▶ [TASK DIRECTIONS] Write out each entry word for word.

(Records excerpted from a collection)
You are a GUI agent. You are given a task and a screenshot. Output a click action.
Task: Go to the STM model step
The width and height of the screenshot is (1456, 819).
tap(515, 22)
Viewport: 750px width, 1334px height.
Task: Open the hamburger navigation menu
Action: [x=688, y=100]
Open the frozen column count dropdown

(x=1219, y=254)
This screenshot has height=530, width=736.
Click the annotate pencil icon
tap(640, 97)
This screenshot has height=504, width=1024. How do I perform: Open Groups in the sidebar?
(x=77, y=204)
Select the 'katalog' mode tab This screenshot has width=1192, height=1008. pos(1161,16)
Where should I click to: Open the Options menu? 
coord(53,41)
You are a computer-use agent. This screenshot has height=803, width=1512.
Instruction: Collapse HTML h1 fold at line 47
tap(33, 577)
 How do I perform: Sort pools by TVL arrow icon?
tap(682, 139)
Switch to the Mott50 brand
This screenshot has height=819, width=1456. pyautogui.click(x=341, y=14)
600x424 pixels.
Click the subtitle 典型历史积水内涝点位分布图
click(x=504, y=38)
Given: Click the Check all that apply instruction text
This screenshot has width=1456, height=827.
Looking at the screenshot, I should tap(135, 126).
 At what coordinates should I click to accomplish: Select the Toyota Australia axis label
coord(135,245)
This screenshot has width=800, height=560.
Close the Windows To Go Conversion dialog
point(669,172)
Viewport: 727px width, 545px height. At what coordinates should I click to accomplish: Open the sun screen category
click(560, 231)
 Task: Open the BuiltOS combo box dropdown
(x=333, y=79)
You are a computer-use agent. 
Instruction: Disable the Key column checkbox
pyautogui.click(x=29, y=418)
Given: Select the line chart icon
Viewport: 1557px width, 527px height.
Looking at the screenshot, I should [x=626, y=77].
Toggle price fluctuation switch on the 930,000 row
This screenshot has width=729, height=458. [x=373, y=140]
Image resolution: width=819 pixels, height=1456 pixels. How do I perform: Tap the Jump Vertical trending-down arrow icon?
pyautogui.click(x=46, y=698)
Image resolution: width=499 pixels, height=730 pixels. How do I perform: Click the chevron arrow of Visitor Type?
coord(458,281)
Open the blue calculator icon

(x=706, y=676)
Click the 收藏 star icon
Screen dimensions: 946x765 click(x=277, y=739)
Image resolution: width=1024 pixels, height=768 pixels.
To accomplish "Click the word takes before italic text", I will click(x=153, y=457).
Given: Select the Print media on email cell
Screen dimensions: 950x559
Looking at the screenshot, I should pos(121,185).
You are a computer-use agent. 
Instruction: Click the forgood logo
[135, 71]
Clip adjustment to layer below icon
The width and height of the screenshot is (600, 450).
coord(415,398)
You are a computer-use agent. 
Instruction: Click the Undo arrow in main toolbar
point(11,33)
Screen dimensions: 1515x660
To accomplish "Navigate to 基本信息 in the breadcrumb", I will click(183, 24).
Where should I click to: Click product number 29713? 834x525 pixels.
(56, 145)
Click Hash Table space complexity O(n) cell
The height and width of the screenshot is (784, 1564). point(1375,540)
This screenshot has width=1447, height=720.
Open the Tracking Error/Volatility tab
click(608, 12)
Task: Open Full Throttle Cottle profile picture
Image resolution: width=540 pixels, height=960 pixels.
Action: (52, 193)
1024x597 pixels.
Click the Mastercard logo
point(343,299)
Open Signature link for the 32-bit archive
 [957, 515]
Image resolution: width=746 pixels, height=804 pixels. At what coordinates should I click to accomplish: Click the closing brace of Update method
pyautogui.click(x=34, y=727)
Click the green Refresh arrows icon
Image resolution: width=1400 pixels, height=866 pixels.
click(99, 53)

▶ [RESPONSE FOR THIS EXERCISE]
You are a GUI agent. You are given a task and a screenshot. Output a click action.
Task: Go to the STM model step
The width and height of the screenshot is (1456, 819).
tap(515, 22)
Viewport: 750px width, 1334px height.
Task: Open the hamburger navigation menu
Action: [x=688, y=100]
Open the frozen column count dropdown

(x=1219, y=254)
This screenshot has height=530, width=736.
Click the annotate pencil icon
tap(640, 97)
This screenshot has height=504, width=1024. How do I perform: Open Groups in the sidebar?
(x=77, y=204)
Select the 'katalog' mode tab This screenshot has width=1192, height=1008. pos(1161,16)
Where should I click to: Open the Options menu? 
coord(53,41)
You are a computer-use agent. This screenshot has height=803, width=1512.
Instruction: Collapse HTML h1 fold at line 47
tap(33, 577)
 How do I perform: Sort pools by TVL arrow icon?
tap(682, 139)
Switch to the Mott50 brand
This screenshot has height=819, width=1456. pyautogui.click(x=341, y=14)
600x424 pixels.
Click the subtitle 典型历史积水内涝点位分布图
click(x=504, y=38)
Given: Click the Check all that apply instruction text
This screenshot has width=1456, height=827.
Looking at the screenshot, I should tap(135, 126).
 At what coordinates should I click to accomplish: Select the Toyota Australia axis label
coord(135,245)
This screenshot has width=800, height=560.
Close the Windows To Go Conversion dialog
point(669,172)
Viewport: 727px width, 545px height. At what coordinates should I click to accomplish: Open the sun screen category
click(560, 231)
 Task: Open the BuiltOS combo box dropdown
(x=333, y=79)
You are a computer-use agent. 
Instruction: Disable the Key column checkbox
pyautogui.click(x=29, y=418)
Given: Select the line chart icon
Viewport: 1557px width, 527px height.
Looking at the screenshot, I should [x=626, y=77].
Toggle price fluctuation switch on the 930,000 row
This screenshot has width=729, height=458. [x=373, y=140]
Image resolution: width=819 pixels, height=1456 pixels. How do I perform: Tap the Jump Vertical trending-down arrow icon?
pyautogui.click(x=46, y=698)
Image resolution: width=499 pixels, height=730 pixels. How do I perform: Click the chevron arrow of Visitor Type?
coord(458,281)
Open the blue calculator icon

(x=706, y=676)
Click the 收藏 star icon
Screen dimensions: 946x765 click(x=277, y=739)
Image resolution: width=1024 pixels, height=768 pixels.
To accomplish "Click the word takes before italic text", I will click(x=153, y=457).
Given: Select the Print media on email cell
Screen dimensions: 950x559
Looking at the screenshot, I should pos(121,185).
You are a computer-use agent. 
Instruction: Click the forgood logo
[135, 71]
Clip adjustment to layer below icon
The width and height of the screenshot is (600, 450).
coord(415,398)
You are a computer-use agent. 
Instruction: Click the Undo arrow in main toolbar
point(11,33)
Screen dimensions: 1515x660
To accomplish "Navigate to 基本信息 in the breadcrumb", I will click(183, 24).
Where should I click to: Click product number 29713? 834x525 pixels.
(56, 145)
Click Hash Table space complexity O(n) cell
The height and width of the screenshot is (784, 1564). point(1375,540)
This screenshot has width=1447, height=720.
Open the Tracking Error/Volatility tab
click(608, 12)
Task: Open Full Throttle Cottle profile picture
Image resolution: width=540 pixels, height=960 pixels.
Action: (52, 193)
1024x597 pixels.
Click the Mastercard logo
point(343,299)
Open Signature link for the 32-bit archive
 [957, 515]
Image resolution: width=746 pixels, height=804 pixels. At what coordinates should I click to accomplish: Click the closing brace of Update method
pyautogui.click(x=34, y=727)
Click the green Refresh arrows icon
Image resolution: width=1400 pixels, height=866 pixels.
click(99, 53)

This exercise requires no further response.